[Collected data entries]
--- START ---

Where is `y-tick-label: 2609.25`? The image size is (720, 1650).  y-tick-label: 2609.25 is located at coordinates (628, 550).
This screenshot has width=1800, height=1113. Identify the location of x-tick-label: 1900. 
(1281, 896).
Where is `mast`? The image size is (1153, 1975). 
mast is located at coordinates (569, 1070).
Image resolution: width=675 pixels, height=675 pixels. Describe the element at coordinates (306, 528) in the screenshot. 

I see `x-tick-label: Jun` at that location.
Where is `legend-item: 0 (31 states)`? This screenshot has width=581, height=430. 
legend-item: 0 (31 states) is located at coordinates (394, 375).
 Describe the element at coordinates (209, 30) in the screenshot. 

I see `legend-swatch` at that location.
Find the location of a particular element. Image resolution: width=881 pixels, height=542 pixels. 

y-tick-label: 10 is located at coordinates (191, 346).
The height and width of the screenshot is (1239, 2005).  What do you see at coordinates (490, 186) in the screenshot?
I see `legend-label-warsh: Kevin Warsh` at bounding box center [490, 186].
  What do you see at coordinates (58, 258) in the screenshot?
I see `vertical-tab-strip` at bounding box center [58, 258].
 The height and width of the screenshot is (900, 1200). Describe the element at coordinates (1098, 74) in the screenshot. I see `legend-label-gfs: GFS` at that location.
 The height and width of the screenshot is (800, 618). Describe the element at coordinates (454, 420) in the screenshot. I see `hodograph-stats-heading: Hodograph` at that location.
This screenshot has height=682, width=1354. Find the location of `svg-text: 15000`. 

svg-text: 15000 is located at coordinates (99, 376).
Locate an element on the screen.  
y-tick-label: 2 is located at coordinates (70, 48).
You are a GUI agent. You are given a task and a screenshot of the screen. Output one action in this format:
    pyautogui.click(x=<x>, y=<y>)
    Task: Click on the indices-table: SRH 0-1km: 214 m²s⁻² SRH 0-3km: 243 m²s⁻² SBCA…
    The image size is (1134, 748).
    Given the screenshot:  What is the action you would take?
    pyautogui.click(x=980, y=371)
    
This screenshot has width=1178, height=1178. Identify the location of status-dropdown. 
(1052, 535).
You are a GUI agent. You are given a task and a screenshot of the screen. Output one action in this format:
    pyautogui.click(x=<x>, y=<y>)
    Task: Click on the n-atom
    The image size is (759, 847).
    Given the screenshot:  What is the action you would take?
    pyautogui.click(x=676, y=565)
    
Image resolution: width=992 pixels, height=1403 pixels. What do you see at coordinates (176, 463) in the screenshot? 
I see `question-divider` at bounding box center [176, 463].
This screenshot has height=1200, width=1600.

--- END ---

**Exercise instructions:** Retype all of the entries above verbatim, keeping every line intact and in its original order.

**Task output:**
Where is `y-tick-label: 2609.25`? The image size is (720, 1650).  y-tick-label: 2609.25 is located at coordinates (628, 550).
This screenshot has width=1800, height=1113. Identify the location of x-tick-label: 1900. 
(1281, 896).
Where is `mast`? The image size is (1153, 1975). 
mast is located at coordinates (569, 1070).
Image resolution: width=675 pixels, height=675 pixels. Describe the element at coordinates (306, 528) in the screenshot. 

I see `x-tick-label: Jun` at that location.
Where is `legend-item: 0 (31 states)`? This screenshot has width=581, height=430. 
legend-item: 0 (31 states) is located at coordinates (394, 375).
 Describe the element at coordinates (209, 30) in the screenshot. 

I see `legend-swatch` at that location.
Find the location of a particular element. Image resolution: width=881 pixels, height=542 pixels. 

y-tick-label: 10 is located at coordinates (191, 346).
The height and width of the screenshot is (1239, 2005).  What do you see at coordinates (490, 186) in the screenshot?
I see `legend-label-warsh: Kevin Warsh` at bounding box center [490, 186].
  What do you see at coordinates (58, 258) in the screenshot?
I see `vertical-tab-strip` at bounding box center [58, 258].
 The height and width of the screenshot is (900, 1200). Describe the element at coordinates (1098, 74) in the screenshot. I see `legend-label-gfs: GFS` at that location.
 The height and width of the screenshot is (800, 618). Describe the element at coordinates (454, 420) in the screenshot. I see `hodograph-stats-heading: Hodograph` at that location.
This screenshot has height=682, width=1354. Find the location of `svg-text: 15000`. 

svg-text: 15000 is located at coordinates (99, 376).
Locate an element on the screen.  
y-tick-label: 2 is located at coordinates (70, 48).
You are a GUI agent. You are given a task and a screenshot of the screen. Output one action in this format:
    pyautogui.click(x=<x>, y=<y>)
    Task: Click on the indices-table: SRH 0-1km: 214 m²s⁻² SRH 0-3km: 243 m²s⁻² SBCA…
    The image size is (1134, 748).
    Given the screenshot:  What is the action you would take?
    pyautogui.click(x=980, y=371)
    
This screenshot has width=1178, height=1178. Identify the location of status-dropdown. 
(1052, 535).
You are a GUI agent. You are given a task and a screenshot of the screen. Output one action in this format:
    pyautogui.click(x=<x>, y=<y>)
    Task: Click on the n-atom
    The image size is (759, 847).
    Given the screenshot:  What is the action you would take?
    pyautogui.click(x=676, y=565)
    
Image resolution: width=992 pixels, height=1403 pixels. What do you see at coordinates (176, 463) in the screenshot? 
I see `question-divider` at bounding box center [176, 463].
This screenshot has height=1200, width=1600.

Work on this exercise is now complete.